WORK TO COMPLETE: Report every line of the entries below that contains the word "pixels", copying each one in full.

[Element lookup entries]
★ ★ ★

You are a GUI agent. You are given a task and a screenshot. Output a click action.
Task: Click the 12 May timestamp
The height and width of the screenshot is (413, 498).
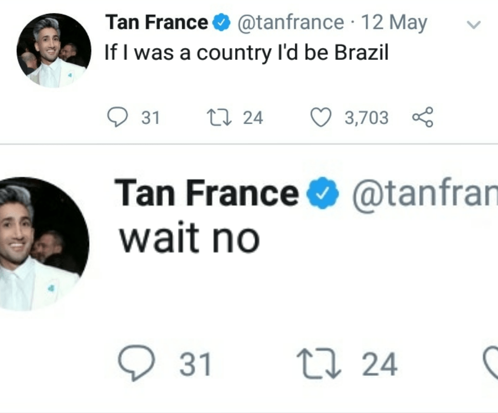[394, 23]
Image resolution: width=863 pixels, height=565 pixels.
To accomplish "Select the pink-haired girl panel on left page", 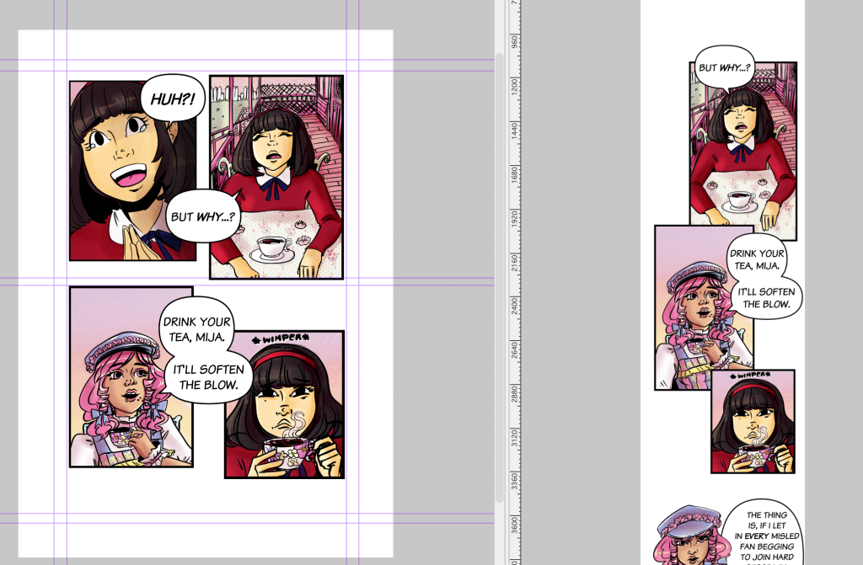I will (x=131, y=377).
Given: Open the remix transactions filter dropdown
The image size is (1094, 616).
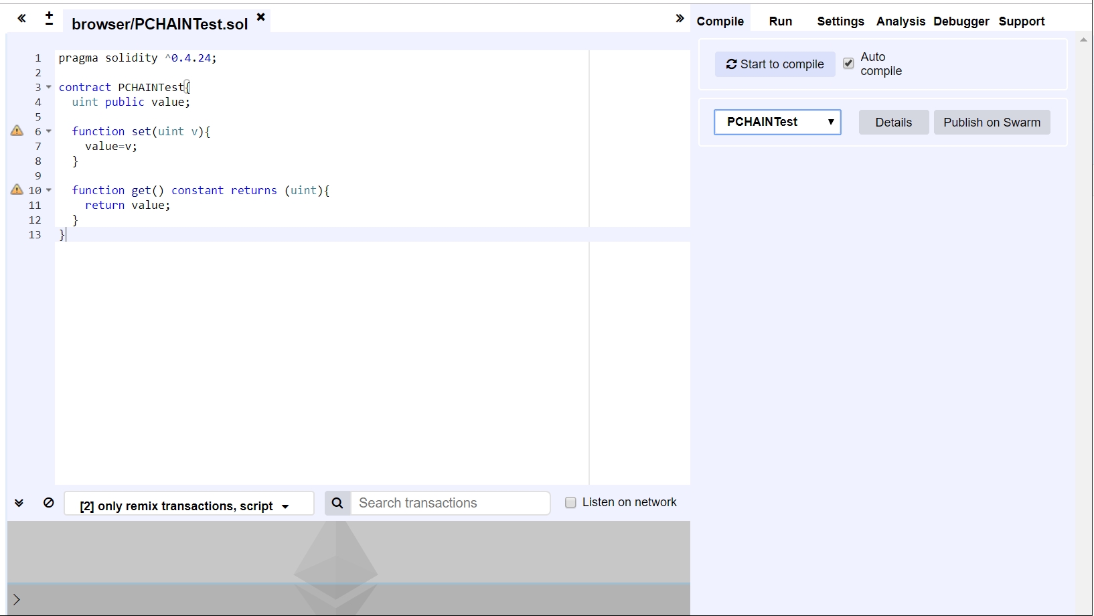Looking at the screenshot, I should [x=188, y=506].
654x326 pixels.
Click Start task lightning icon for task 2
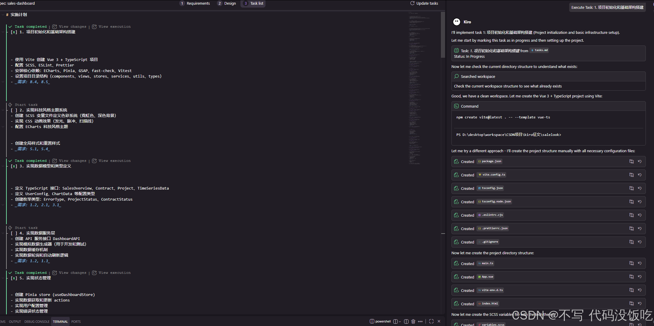(10, 105)
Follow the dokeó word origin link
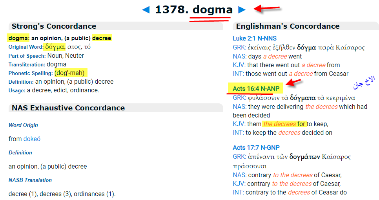The width and height of the screenshot is (379, 200). coord(32,139)
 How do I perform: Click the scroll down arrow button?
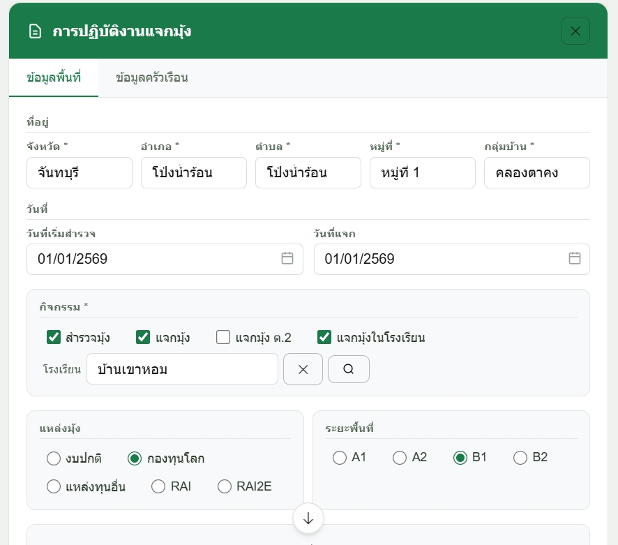(x=308, y=518)
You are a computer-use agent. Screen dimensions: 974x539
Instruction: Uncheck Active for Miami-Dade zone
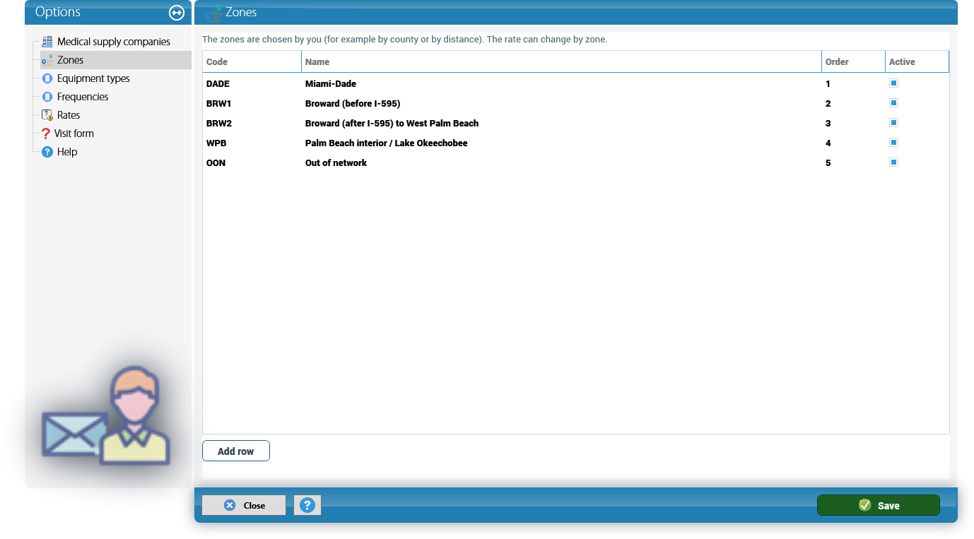pos(893,83)
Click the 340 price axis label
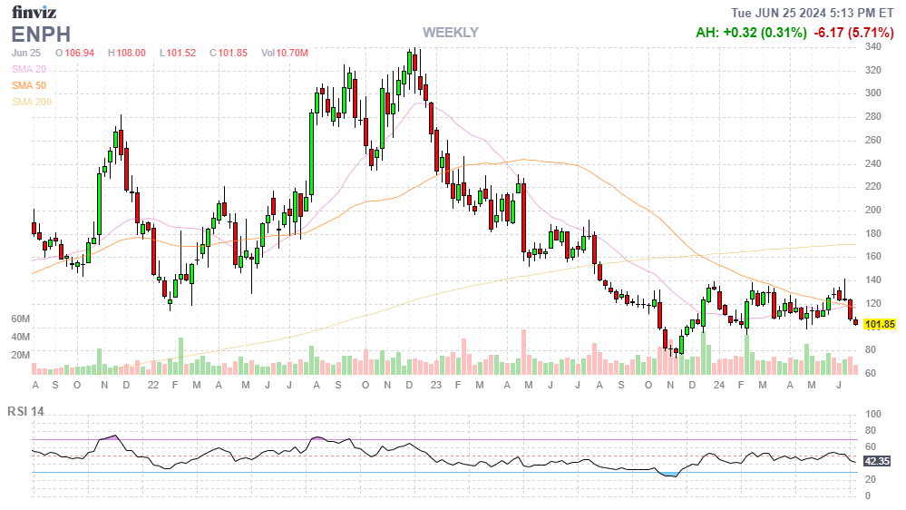This screenshot has width=906, height=510. [x=873, y=46]
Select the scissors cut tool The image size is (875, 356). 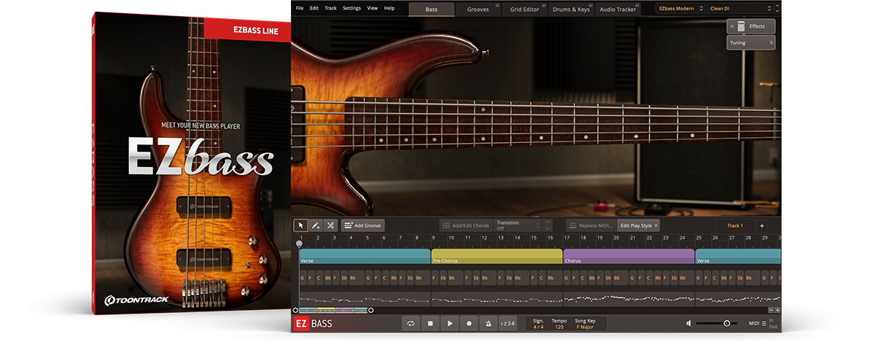(x=330, y=226)
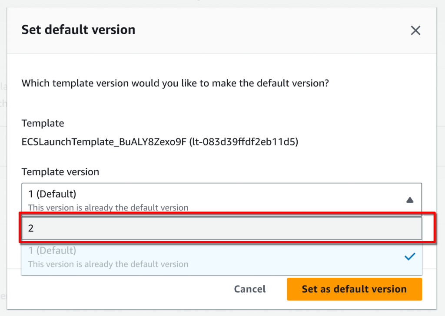Click the highlighted row containing option 2
The height and width of the screenshot is (316, 445).
pyautogui.click(x=222, y=228)
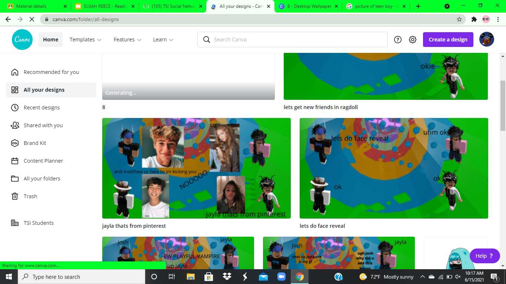Go to Trash in sidebar
506x284 pixels.
[x=30, y=196]
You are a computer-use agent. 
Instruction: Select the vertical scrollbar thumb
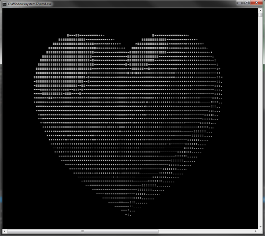[x=260, y=15]
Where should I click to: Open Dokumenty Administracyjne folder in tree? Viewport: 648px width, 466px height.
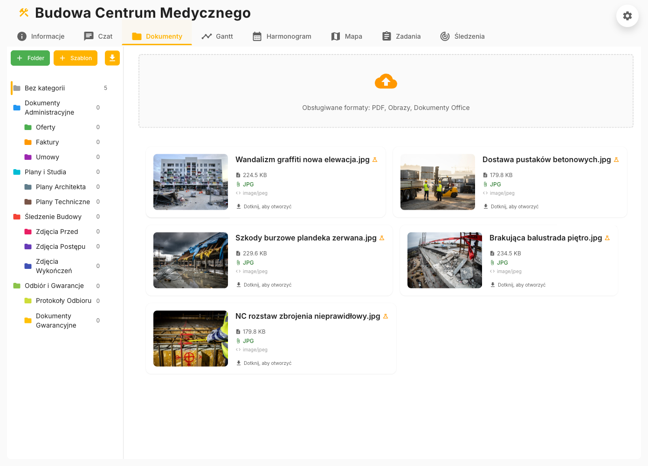[x=49, y=108]
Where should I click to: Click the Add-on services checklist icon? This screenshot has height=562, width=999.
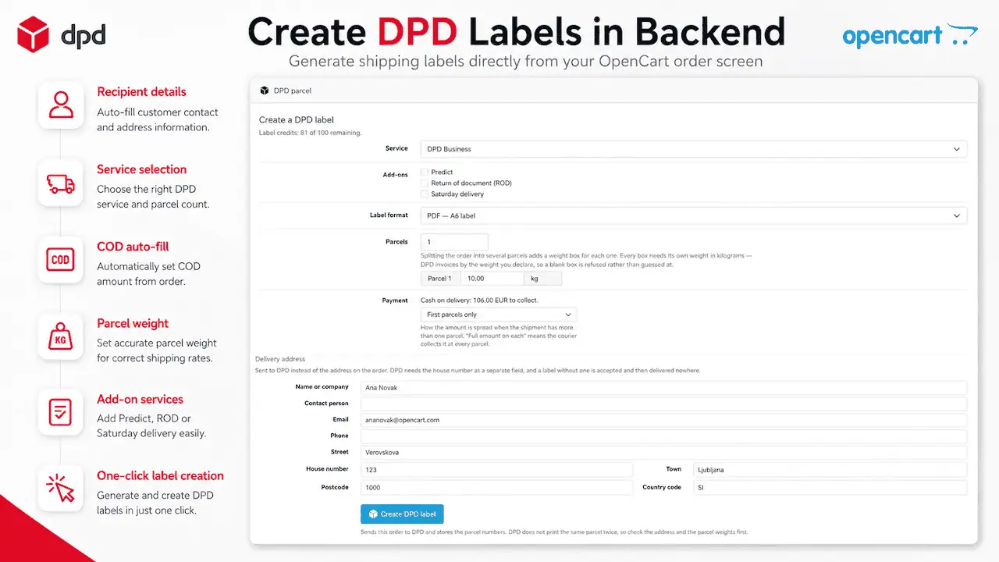(61, 412)
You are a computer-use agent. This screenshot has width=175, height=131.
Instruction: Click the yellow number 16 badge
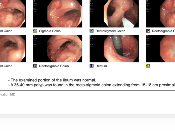pos(148,66)
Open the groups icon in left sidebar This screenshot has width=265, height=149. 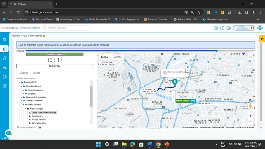pyautogui.click(x=5, y=68)
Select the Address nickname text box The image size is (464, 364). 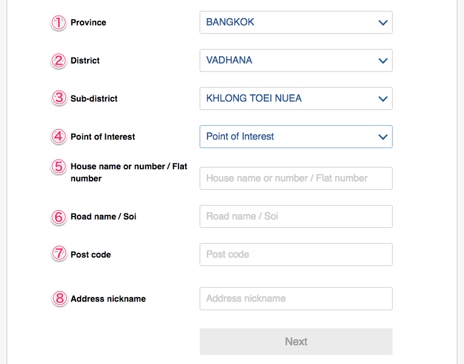(x=296, y=299)
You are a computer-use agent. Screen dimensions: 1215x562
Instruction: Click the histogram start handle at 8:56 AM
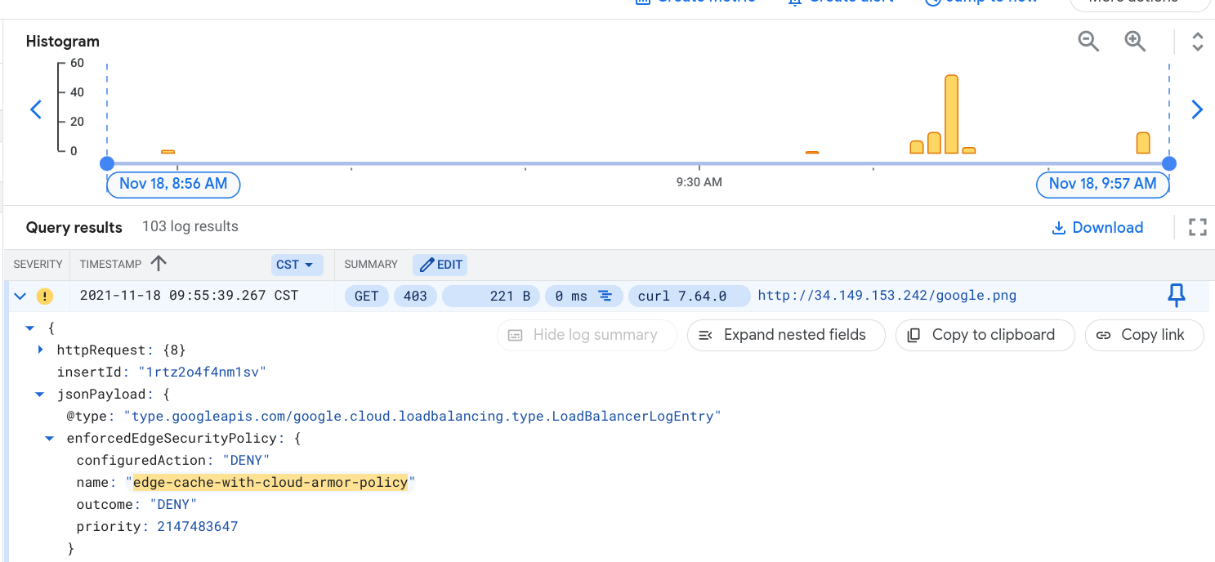pos(107,163)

★ ★ ★

COMPLETE ANSWER:
Image resolution: width=863 pixels, height=565 pixels.
654x326 pixels.
506x284 pixels.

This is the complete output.